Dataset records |
§
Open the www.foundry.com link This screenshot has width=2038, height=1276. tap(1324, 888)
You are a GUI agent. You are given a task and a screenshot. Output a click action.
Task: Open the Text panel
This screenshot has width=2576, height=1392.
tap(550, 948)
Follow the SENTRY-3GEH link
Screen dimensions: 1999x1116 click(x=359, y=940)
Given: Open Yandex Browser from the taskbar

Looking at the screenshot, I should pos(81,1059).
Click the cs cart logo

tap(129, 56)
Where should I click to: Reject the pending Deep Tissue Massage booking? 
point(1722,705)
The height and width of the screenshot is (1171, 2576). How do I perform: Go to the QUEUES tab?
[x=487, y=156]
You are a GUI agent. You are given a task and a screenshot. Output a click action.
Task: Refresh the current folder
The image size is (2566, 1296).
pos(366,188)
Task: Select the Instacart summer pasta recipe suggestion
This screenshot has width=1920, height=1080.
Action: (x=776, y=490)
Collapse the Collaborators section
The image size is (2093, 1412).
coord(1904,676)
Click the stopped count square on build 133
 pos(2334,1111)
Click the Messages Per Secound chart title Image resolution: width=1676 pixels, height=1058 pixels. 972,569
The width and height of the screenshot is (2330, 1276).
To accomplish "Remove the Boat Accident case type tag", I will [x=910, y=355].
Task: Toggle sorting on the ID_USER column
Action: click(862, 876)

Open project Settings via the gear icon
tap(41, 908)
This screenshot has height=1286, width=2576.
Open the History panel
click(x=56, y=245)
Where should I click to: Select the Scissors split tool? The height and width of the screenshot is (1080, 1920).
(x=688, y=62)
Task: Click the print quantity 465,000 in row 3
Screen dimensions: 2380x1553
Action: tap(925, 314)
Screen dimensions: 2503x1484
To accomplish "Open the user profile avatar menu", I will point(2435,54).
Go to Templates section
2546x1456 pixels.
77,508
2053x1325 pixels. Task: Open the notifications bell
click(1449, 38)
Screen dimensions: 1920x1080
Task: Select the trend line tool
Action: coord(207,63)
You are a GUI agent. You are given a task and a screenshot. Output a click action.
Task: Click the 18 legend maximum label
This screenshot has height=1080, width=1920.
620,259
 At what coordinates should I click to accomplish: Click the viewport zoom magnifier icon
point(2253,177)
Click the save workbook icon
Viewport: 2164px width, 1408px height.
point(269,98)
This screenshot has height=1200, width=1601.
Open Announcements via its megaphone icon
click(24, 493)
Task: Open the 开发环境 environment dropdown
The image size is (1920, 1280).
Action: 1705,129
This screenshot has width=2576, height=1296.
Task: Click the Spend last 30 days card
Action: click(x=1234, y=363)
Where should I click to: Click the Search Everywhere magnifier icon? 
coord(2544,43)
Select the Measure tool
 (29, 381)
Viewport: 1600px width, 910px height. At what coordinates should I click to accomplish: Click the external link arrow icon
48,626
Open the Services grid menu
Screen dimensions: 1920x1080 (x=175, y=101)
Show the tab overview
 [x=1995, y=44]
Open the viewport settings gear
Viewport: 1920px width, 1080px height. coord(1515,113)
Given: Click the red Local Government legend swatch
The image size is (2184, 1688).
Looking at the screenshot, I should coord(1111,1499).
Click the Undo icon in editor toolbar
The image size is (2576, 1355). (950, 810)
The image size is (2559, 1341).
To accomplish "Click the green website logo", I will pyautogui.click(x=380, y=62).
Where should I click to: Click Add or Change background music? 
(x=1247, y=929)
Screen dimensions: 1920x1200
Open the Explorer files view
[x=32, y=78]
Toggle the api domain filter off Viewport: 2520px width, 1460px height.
§
TO DO |
Please return all of the entries above, exactly and completely.

RESPONSE TO THE TASK |
Open the www.foundry.com link This screenshot has width=2038, height=1276. tap(1324, 888)
You are a GUI agent. You are given a task and a screenshot. Output a click action.
Task: Open the Text panel
This screenshot has width=2576, height=1392.
tap(550, 948)
Follow the SENTRY-3GEH link
Screen dimensions: 1999x1116 click(x=359, y=940)
Given: Open Yandex Browser from the taskbar

Looking at the screenshot, I should pos(81,1059).
Click the cs cart logo

tap(129, 56)
Where should I click to: Reject the pending Deep Tissue Massage booking? 
point(1722,705)
The height and width of the screenshot is (1171, 2576). How do I perform: Go to the QUEUES tab?
[x=487, y=156]
You are a GUI agent. You are given a task and a screenshot. Output a click action.
Task: Refresh the current folder
The image size is (2566, 1296).
pos(366,188)
Task: Select the Instacart summer pasta recipe suggestion
This screenshot has width=1920, height=1080.
Action: (x=776, y=490)
Collapse the Collaborators section
The image size is (2093, 1412).
coord(1904,676)
Click the stopped count square on build 133
 pos(2334,1111)
Click the Messages Per Secound chart title Image resolution: width=1676 pixels, height=1058 pixels. 972,569
The width and height of the screenshot is (2330, 1276).
To accomplish "Remove the Boat Accident case type tag", I will [x=910, y=355].
Task: Toggle sorting on the ID_USER column
Action: click(862, 876)

Open project Settings via the gear icon
tap(41, 908)
This screenshot has height=1286, width=2576.
Open the History panel
click(x=56, y=245)
Where should I click to: Select the Scissors split tool? The height and width of the screenshot is (1080, 1920).
(x=688, y=62)
Task: Click the print quantity 465,000 in row 3
Screen dimensions: 2380x1553
Action: tap(925, 314)
Screen dimensions: 2503x1484
To accomplish "Open the user profile avatar menu", I will point(2435,54).
Go to Templates section
2546x1456 pixels.
77,508
2053x1325 pixels. Task: Open the notifications bell
click(1449, 38)
Screen dimensions: 1920x1080
Task: Select the trend line tool
Action: coord(207,63)
You are a GUI agent. You are given a task and a screenshot. Output a click action.
Task: Click the 18 legend maximum label
This screenshot has height=1080, width=1920.
620,259
 At what coordinates should I click to accomplish: Click the viewport zoom magnifier icon
point(2253,177)
Click the save workbook icon
Viewport: 2164px width, 1408px height.
point(269,98)
This screenshot has height=1200, width=1601.
Open Announcements via its megaphone icon
click(24, 493)
Task: Open the 开发环境 environment dropdown
The image size is (1920, 1280).
Action: 1705,129
This screenshot has width=2576, height=1296.
Task: Click the Spend last 30 days card
Action: click(x=1234, y=363)
Where should I click to: Click the Search Everywhere magnifier icon? 
coord(2544,43)
Select the Measure tool
 (29, 381)
Viewport: 1600px width, 910px height. At what coordinates should I click to accomplish: Click the external link arrow icon
48,626
Open the Services grid menu
Screen dimensions: 1920x1080 (x=175, y=101)
Show the tab overview
 [x=1995, y=44]
Open the viewport settings gear
Viewport: 1920px width, 1080px height. coord(1515,113)
Given: Click the red Local Government legend swatch
The image size is (2184, 1688).
Looking at the screenshot, I should coord(1111,1499).
Click the Undo icon in editor toolbar
The image size is (2576, 1355). (950, 810)
The image size is (2559, 1341).
To accomplish "Click the green website logo", I will pyautogui.click(x=380, y=62).
Where should I click to: Click Add or Change background music? 
(x=1247, y=929)
Screen dimensions: 1920x1200
Open the Explorer files view
[x=32, y=78]
Toggle the api domain filter off Viewport: 2520px width, 1460px height.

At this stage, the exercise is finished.